Aufgabe A:
Schreiben Sie aus dem gezeigten Abschnitt zur Altersrente den Teil wortgetreu ab, der mit den Worten „Hier bestand im“ beginnt und mit „2017 geltenden Fassung.“ schließt.
Aufgabe B:
Fassen Sie den Absatz des gezeigten Abschnitts zur Altersrente, der mit „Hier bestand im Zeitpunkt“ beginnt, als Stichpunktliste zusammen, ohne seine wesentlichen Angaben zu verlieren.

Gezeigter Abschnitt:
Nach dieser Bestimmung ist die Inanspruchnahme unbillig, wenn Leistungsberechtigte dadurch hilfebedürftig im Sinne der Grundsicherung im Alter und bei Erwerbsminderung nach dem Vierten Kapitel des Zwölften Buches Sozialgesetzbuch werden würden. Dies ist insbesondere anzunehmen, wenn der Betrag in Höhe von 70 Prozent der bei Erreichen der Altersgrenze (§ 7a des Zweiten Buches Sozialgesetzbuch) zu erwartenden monatlichen Regelaltersrente niedriger ist als der zum Zeitpunkt der Entscheidung über die Unbilligkeit maßgebende Bedarf der leistungsberechtigten Person nach dem Zweiten Buch Sozialgesetzbuch.
Hier bestand im Zeitpunkt des Antrags des Beklagten auf die vorgezogene Altersrente am 3. Mai 2017 der maßgebende Bedarf der Klägerin nach dem SGB II in Höhe von 844,82 Euro. Die Regelaltersrente der Klägerin ab 1. Oktober 2017 wurde ihr mit einem Zahlbetrag von 957,75 Euro bewilligt. 70 Prozent hiervon sind 670,43 Euro. Auch wenn man die von der Beigeladenen erteilte Rentenauskunft vom 10. Februar 2015 zugrunde legt (monatliche Regelaltersrente von 979,12 Euro ab dem 1. Oktober 2017) sind 70 Prozent hiervon, nämlich 685,38 Euro, noch deutlich weniger als der der Klägerin zuletzt bewilligte Betrag nach dem SGB II. Damit wäre der Rentenantrag des Beklagten unbillig nach § 6 Satz 2 UnbilligkeitsV in der ab 1. Januar 2017 geltenden Fassung.

Datenauszüge:
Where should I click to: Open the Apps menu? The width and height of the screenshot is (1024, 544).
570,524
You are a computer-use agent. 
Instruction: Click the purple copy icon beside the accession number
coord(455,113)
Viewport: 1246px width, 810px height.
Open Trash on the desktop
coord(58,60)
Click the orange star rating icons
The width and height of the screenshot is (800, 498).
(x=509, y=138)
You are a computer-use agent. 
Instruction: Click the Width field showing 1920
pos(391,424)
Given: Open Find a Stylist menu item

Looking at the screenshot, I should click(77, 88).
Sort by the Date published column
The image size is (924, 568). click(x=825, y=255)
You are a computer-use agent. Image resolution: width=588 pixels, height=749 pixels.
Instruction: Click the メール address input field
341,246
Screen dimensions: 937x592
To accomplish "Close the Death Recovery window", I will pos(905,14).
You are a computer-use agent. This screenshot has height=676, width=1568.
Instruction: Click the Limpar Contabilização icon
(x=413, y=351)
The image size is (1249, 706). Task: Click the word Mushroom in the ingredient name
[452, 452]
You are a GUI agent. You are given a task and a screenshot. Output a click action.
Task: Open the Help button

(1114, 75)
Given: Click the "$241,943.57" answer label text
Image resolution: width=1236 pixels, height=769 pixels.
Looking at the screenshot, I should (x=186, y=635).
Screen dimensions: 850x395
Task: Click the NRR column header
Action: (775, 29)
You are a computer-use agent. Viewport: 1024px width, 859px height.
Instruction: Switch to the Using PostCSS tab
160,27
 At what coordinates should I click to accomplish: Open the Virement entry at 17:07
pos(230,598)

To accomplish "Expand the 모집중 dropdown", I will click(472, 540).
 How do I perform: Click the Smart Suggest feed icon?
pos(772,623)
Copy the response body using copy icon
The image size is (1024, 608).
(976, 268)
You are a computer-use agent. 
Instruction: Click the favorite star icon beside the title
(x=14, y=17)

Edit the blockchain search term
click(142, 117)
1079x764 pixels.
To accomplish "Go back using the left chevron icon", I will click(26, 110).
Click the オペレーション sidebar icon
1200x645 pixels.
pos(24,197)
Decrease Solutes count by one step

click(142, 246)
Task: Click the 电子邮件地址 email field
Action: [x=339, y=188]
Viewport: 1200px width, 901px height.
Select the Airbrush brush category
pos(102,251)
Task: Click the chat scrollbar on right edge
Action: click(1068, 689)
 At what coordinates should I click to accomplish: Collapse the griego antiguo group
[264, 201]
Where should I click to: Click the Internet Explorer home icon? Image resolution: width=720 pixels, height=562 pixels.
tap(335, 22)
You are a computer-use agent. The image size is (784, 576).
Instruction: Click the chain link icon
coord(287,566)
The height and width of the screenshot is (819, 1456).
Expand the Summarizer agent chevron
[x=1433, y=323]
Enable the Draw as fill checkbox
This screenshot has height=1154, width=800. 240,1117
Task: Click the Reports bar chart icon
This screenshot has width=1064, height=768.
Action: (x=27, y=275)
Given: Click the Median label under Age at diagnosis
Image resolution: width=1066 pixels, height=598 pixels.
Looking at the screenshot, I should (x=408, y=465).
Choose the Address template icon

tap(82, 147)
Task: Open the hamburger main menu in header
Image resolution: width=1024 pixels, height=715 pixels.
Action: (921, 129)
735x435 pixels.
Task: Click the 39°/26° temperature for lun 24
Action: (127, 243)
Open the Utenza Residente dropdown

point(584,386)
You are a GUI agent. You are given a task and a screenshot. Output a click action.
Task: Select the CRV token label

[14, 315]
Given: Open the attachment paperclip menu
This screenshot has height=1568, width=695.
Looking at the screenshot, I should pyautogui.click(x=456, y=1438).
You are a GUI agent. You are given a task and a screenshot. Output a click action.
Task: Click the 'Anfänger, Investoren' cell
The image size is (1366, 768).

Antwortbereich A:
Hier bestand im Zeitpunkt des Antrags des Beklagten auf die vorgezogene Altersrente am 3. Mai 2017 der maßgebende Bedarf der Klägerin nach dem SGB II in Höhe von 844,82 Euro. Die Regelaltersrente der Klägerin ab 1. Oktober 2017 wurde ihr mit einem Zahlbetrag von 957,75 Euro bewilligt. 70 Prozent hiervon sind 670,43 Euro. Auch wenn man die von der Beigeladenen erteilte Rentenauskunft vom 10. Februar 2015 zugrunde legt (monatliche Regelaltersrente von 979,12 Euro ab dem 1. Oktober 2017) sind 70 Prozent hiervon, nämlich 685,38 Euro, noch deutlich weniger als der der Klägerin zuletzt bewilligte Betrag nach dem SGB II. Damit wäre der Rentenantrag des Beklagten unbillig nach § 6 Satz 2 UnbilligkeitsV in der ab 1. Januar 2017 geltenden Fassung.

Antwortbereich B:
- Maßgebender Bedarf der Klägerin nach dem SGB II zum Zeitpunkt des Antrags des Beklagten auf vorgezogene Altersrente am 3. Mai 2017: 844,82 Euro
- Bewilligte Regelaltersrente ab 1. Oktober 2017: Zahlbetrag 957,75 Euro, davon 70 Prozent: 670,43 Euro
- Rentenauskunft der Beigeladenen vom 10. Februar 2015: monatliche Regelaltersrente von 979,12 Euro ab 1. Oktober 2017, davon 70 Prozent: 685,38 Euro, also noch deutlich weniger als der der Klägerin zuletzt bewilligte SGB-II-Betrag
- Ergebnis: Der Rentenantrag des Beklagten wäre nach § 6 Satz 2 UnbilligkeitsV in der ab 1. Januar 2017 geltenden Fassung unbillig.